**The problem**
Give the number of lines in the entries that contain "agent". State only the count.

**Given data**
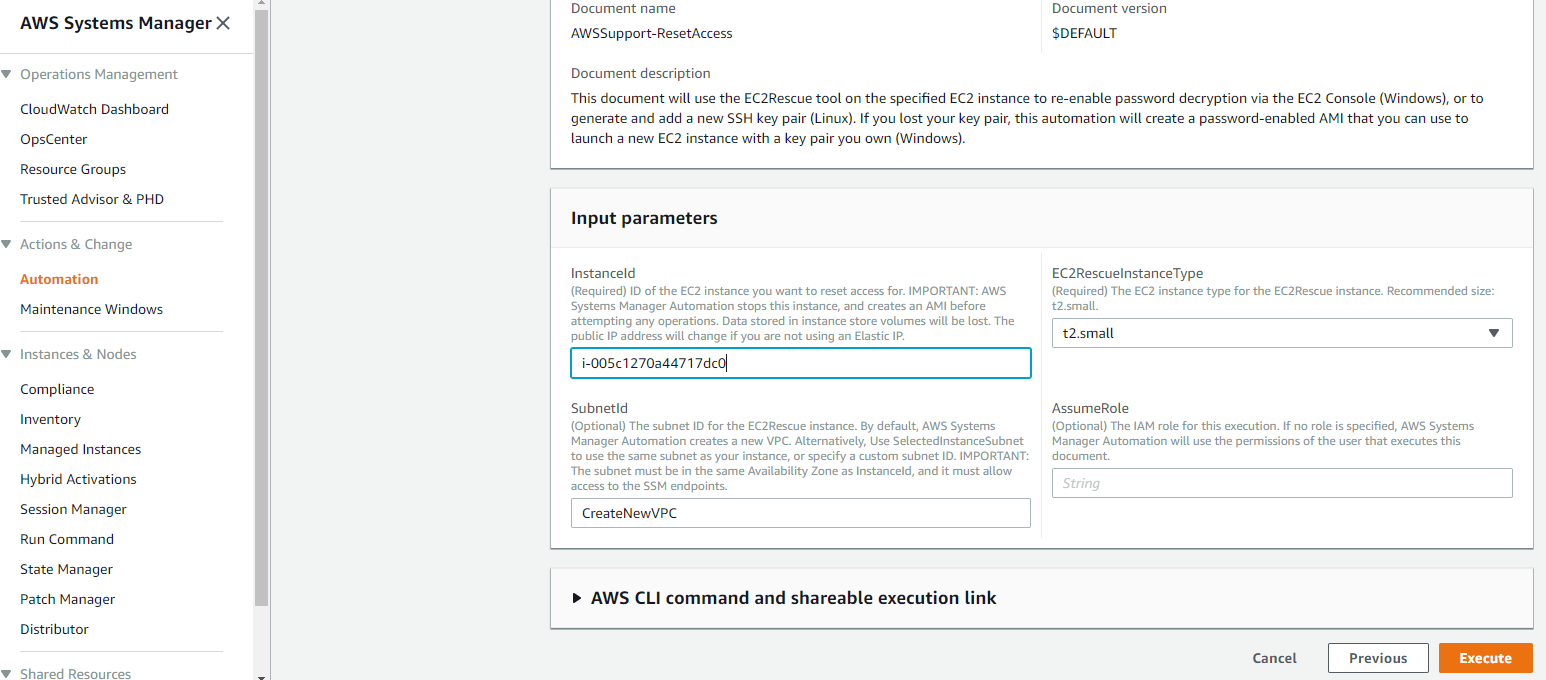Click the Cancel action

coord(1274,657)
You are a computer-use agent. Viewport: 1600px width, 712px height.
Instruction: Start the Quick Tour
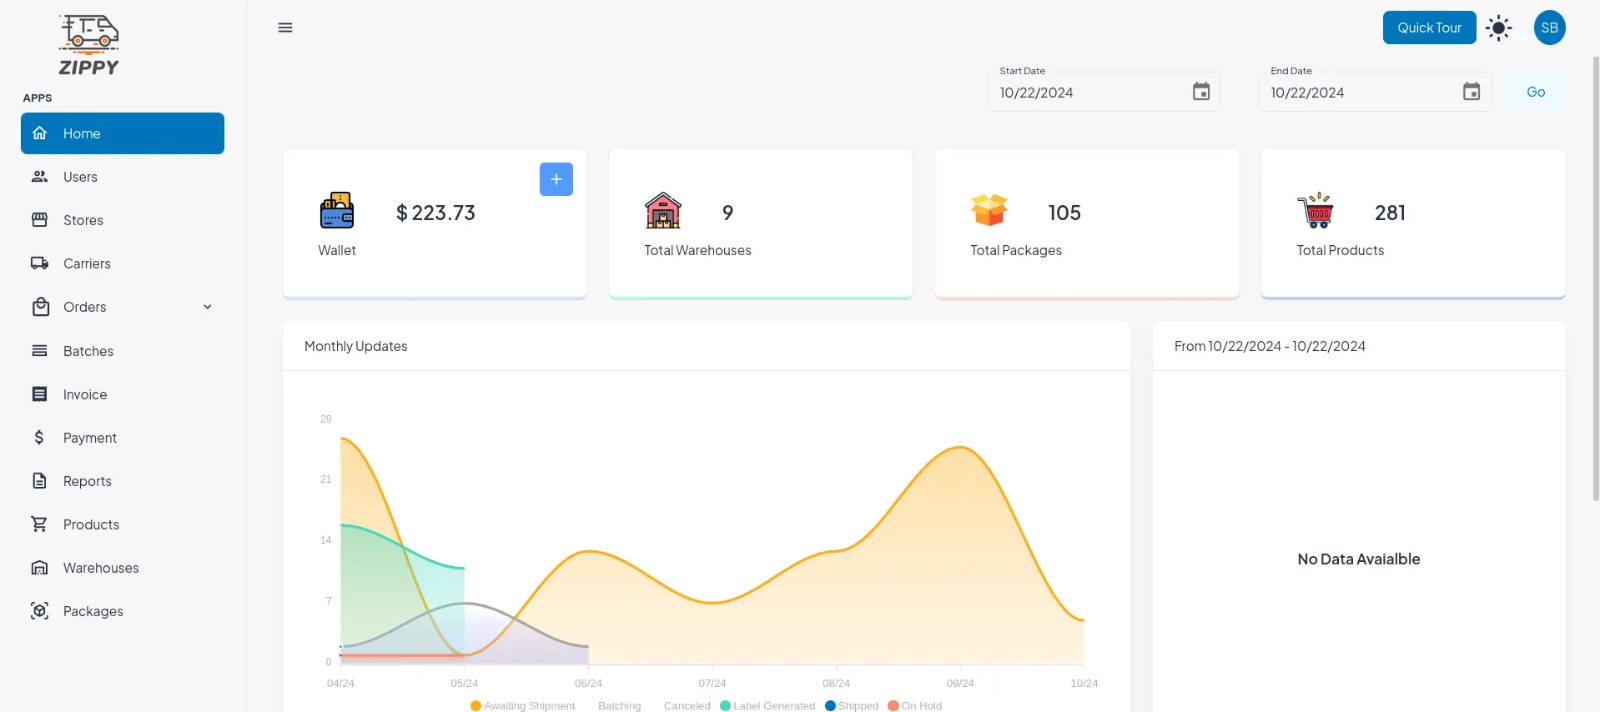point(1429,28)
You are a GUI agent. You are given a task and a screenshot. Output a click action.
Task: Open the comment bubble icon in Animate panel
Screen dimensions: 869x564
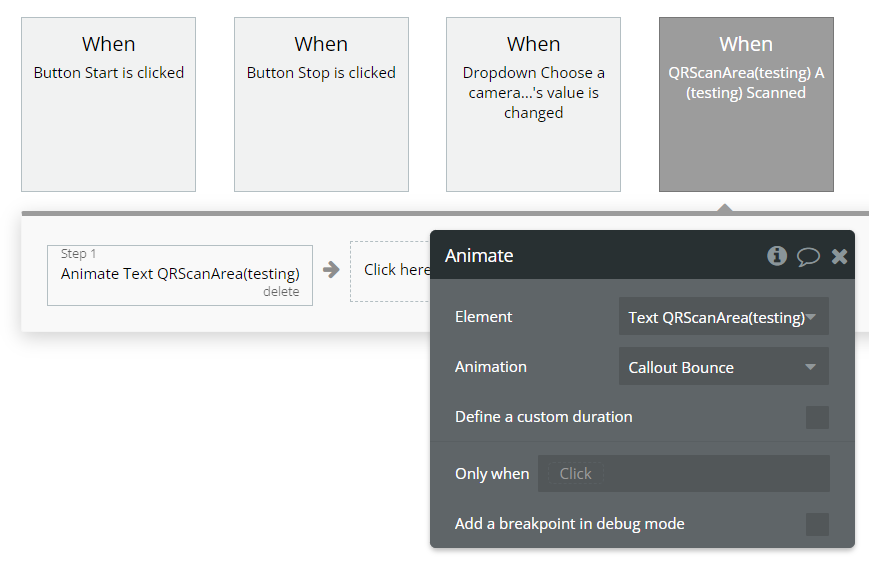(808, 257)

...

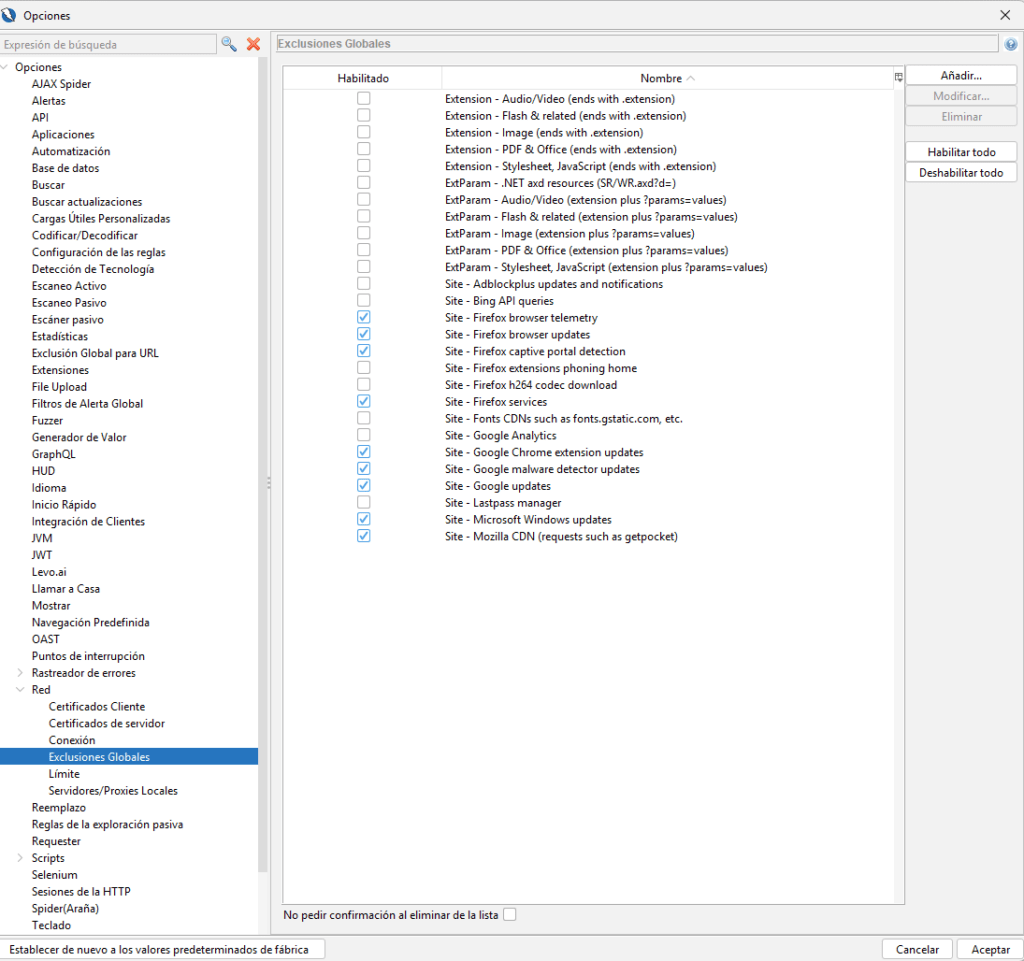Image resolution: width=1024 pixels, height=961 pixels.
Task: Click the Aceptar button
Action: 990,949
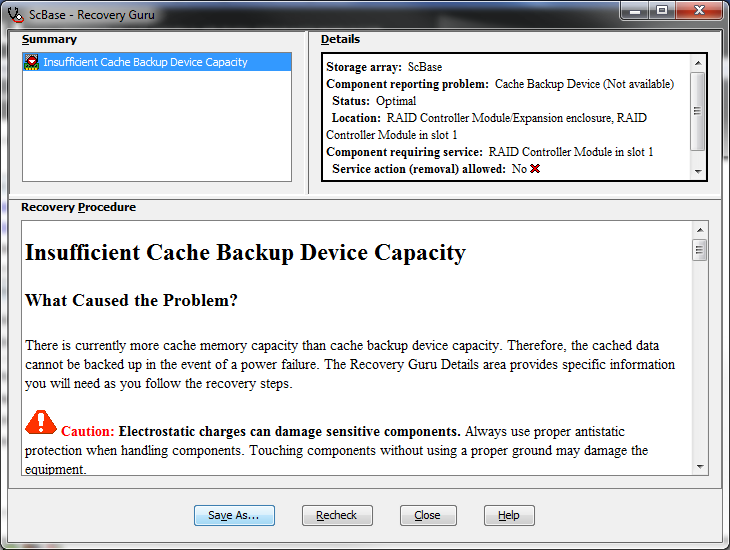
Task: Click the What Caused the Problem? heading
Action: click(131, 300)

==

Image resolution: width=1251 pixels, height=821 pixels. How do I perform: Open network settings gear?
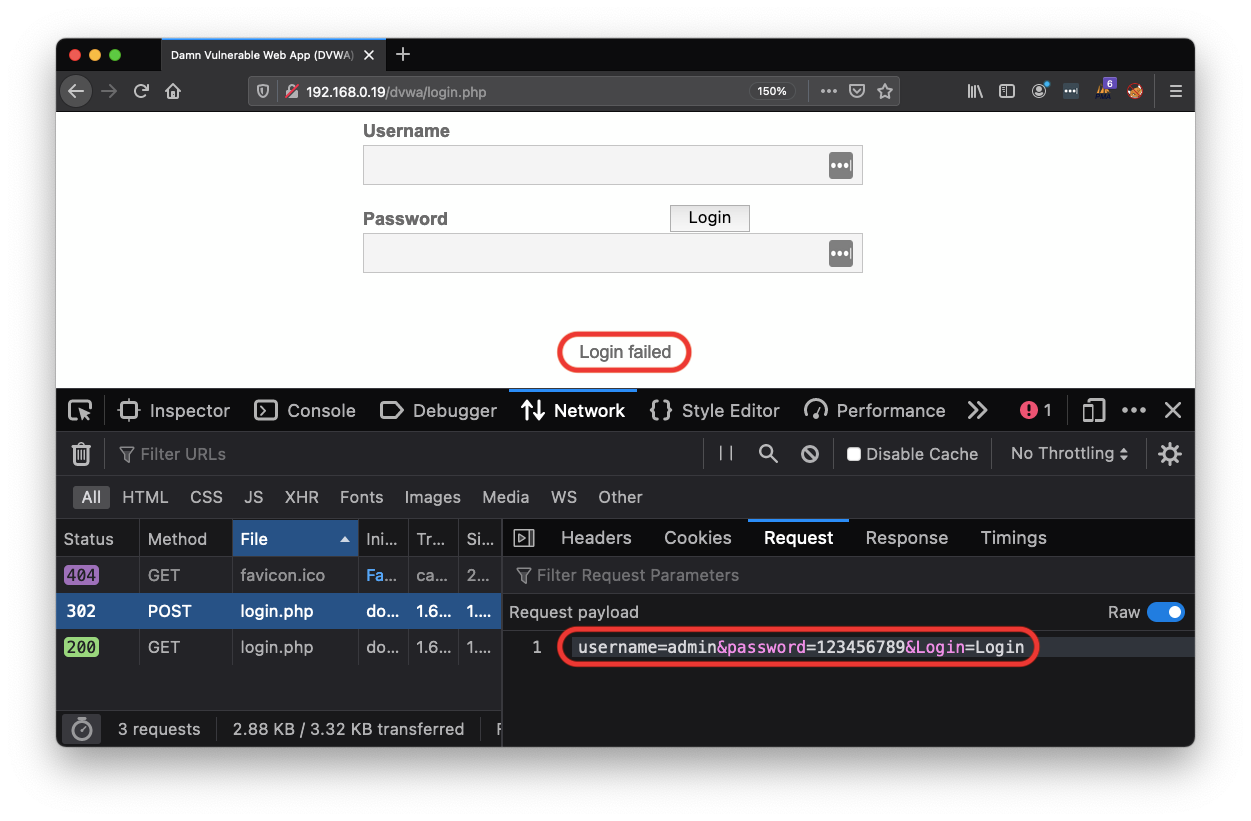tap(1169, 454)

**Answer to the problem**
2